皆様こんにちは慈観です。
まずは先月のお盆供養会、本当に多くの皆様にお参りいただき、誠にありがとうございました。
ご先祖様や亡き大切な方々を偲び、手を合わせる皆様のお姿に、私自身も改めて「お盆」という時間の大切さを感じさせていただきました。
さて先日、東京国立博物館で開催されていた「空海と真言の名宝」を観覧してまいりました。
平日ならば、比較的ゆっくり観覧出来るのではないかと思っていたのですが、会場に到着して驚きました。
なんと!
平日にもかかわらず20分待ち。

「空海人気は、今も凄いな!」と驚くと同時に、これだけ多くの方が空海や真言密教の世界に関心を持っていることを、とても嬉しく感じました。
では、空海とは一体どのような人物だったのでしょうか。
空海は774年讃岐国、現在の香川県に生まれました。
後に中国へ渡り、唐の都・長安で密教を学び、帰国後に日本へ真言密教を広めた人物です。
高野山を開き、また京都の東寺を真言密教の根本道場として整え、多くの人々に仏の教えを伝えました。
そして空海は、単に仏教の教えを説いただけの僧侶ではありません。
書にも秀で、文学や教育にも力を注ぎ、社会のために様々な活動を行った人物でした。
まさに「僧侶」という一言では収まりきれないほど、多方面に才能を発揮した人物だったのです。
今回の展示では、空海ゆかりの貴重な仏像や仏画、経典などを間近に拝見することが出来ました。
長い年月を経た仏像や仏画を目にすると、「これは千年以上も前の人々が、仏様への思いを込めて生み出したものなのだ」と、その歴史の重みに圧倒されました。
そして、最後の展示室で特に印象に残ったのが、五智如来(ごちにょらい)と愛染明王(あいぜんみょうおう)でした。
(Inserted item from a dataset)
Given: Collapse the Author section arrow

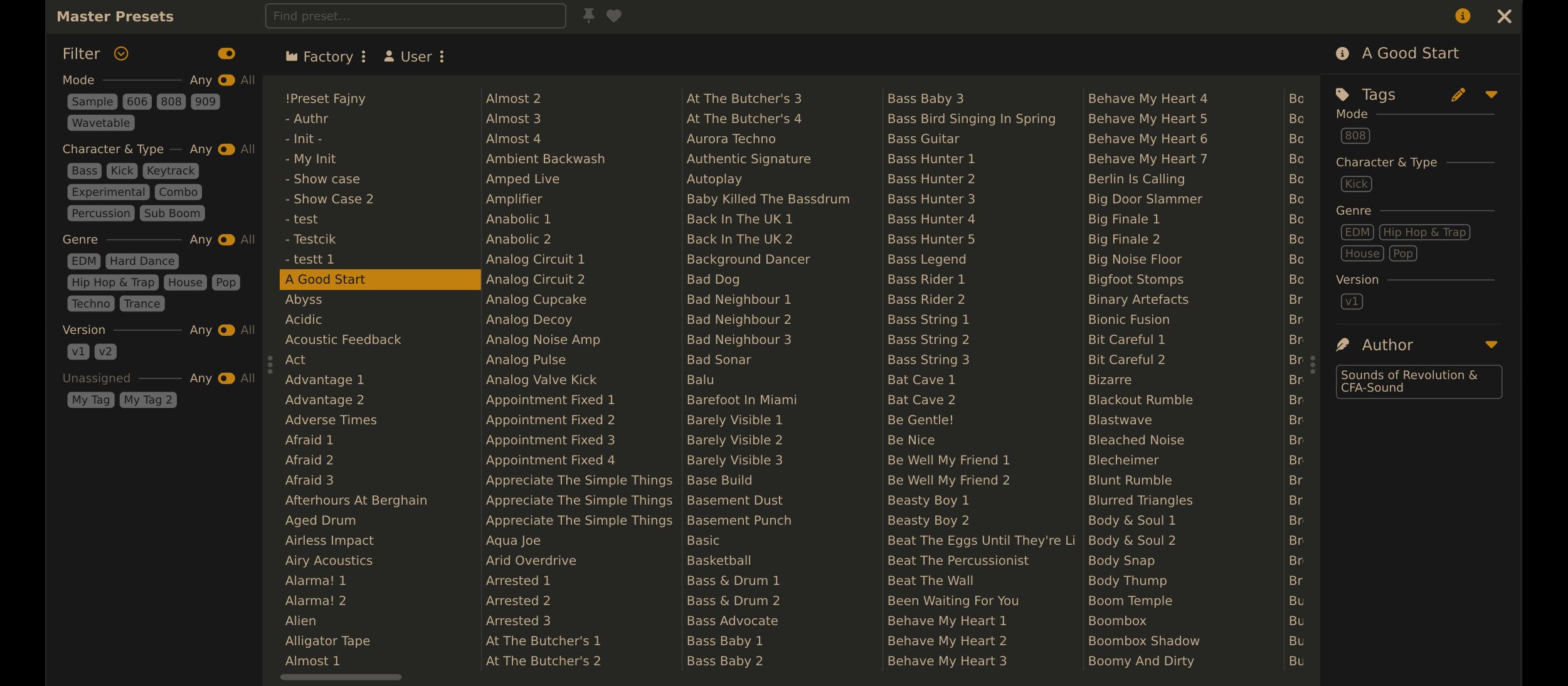Looking at the screenshot, I should [1491, 345].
この場所では、なんと写真撮影とSNSへの投稿が許可されていたのです。
それまでの展示とは少し違い、スマートフォンを手に写真を撮る方の姿も多く見られました。
私も思わず写真を撮らせていただきました。

【 五智如来坐像 】
五智如来は、仏様の智慧(ちえ)を五つの姿で表したものです。
1. ありのままに見る智慧
2. 分け隔てなく見る智慧
3. 相手をよく知る智慧
4. 人のために行動する智慧
5. そして1-4を全て包み込む、大きな智慧
日々の生活の中で、迷いや悩みを智慧に変えながら生きていくことの大切さを教えて下さっています。

【 愛染明王坐像 】
そして愛染明王は、愛欲や煩悩をただ否定するだけではなく、それさえも仏道へと転じて行く力を示す仏様です。
人には、喜びもあれば、悲しみもあります。
欲もあれば、迷いもあります。
そうした人間のありのままの姿を受け止めながら、そこから仏の智慧へと歩んで行く。
そこに、空海が伝えた真言密教の奥深さがあるのではないでしょうか。
今回、実際の仏様や名宝を目の前にして感じたのは、空海という人物が、千年以上の時を越えて、今も私たちに問いかけ続けているということでした。
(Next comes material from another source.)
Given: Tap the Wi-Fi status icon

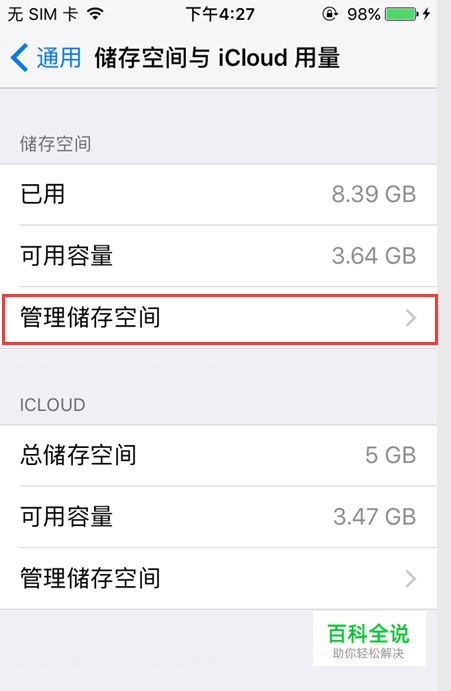Looking at the screenshot, I should pyautogui.click(x=95, y=14).
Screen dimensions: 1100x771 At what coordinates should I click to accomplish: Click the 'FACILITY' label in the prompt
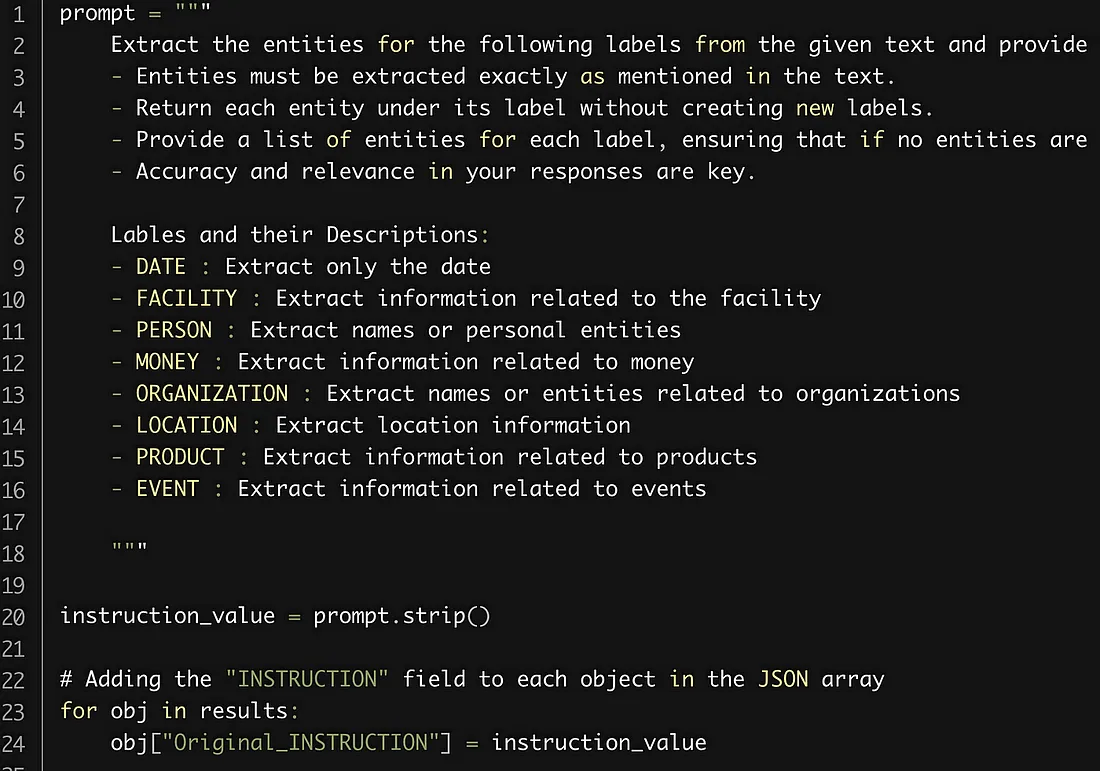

だからこそ、平日にもかかわらず20分待ちになるほど、多くの人が空海の世界に惹かれているのかもしれません。
「空海の真髄」とは、単に貴重な仏像や文化財を観ることではなく、そこに込められた「人はどう生きるのか」「迷いをどう智慧へ変えて行くのか」という仏教の問いに触れることなのかもしれません。
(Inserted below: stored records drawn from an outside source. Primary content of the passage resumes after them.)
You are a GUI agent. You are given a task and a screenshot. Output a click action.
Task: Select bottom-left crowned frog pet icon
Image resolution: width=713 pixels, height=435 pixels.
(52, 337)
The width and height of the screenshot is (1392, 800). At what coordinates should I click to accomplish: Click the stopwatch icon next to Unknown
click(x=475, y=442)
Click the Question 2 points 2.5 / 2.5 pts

今回の観覧を通じて、私自身も改めて仏教を伝えることの意味を考えさせていただきました。
さて、これから秋の声が聞こえ始めると、次はお彼岸の季節です。
徳純院では、9/20―9/26の期間、秋季彼岸供養会を実施致します。
お彼岸はお盆と同様、ご先祖様や亡き大切な方々を偲び、手を合わせ、感謝の気持ちを伝える大切な時です。
しかし、お彼岸はそれだけではありません。
今を生きる私達自身が、仏様の教えに耳を傾け、自分自身の生き方を見つめ直し、その教えを日々の生活の中で実践していく時でもあります。
「どう生きれば、心穏やかに過ごせるのか」
「人とのご縁を、どのように大切にしていけばよいのか」
そうしたことを、少し立ち止まって考える時間も、お彼岸の大切な意味の一つではないでしょうか。
この秋のお彼岸が、皆様にとりまして、ご先祖様を偲ぶとともに、ご自身の心と向き合う大切なひとときとなれば嬉しく思います。
皆様のご参列を心よりお待ちしております。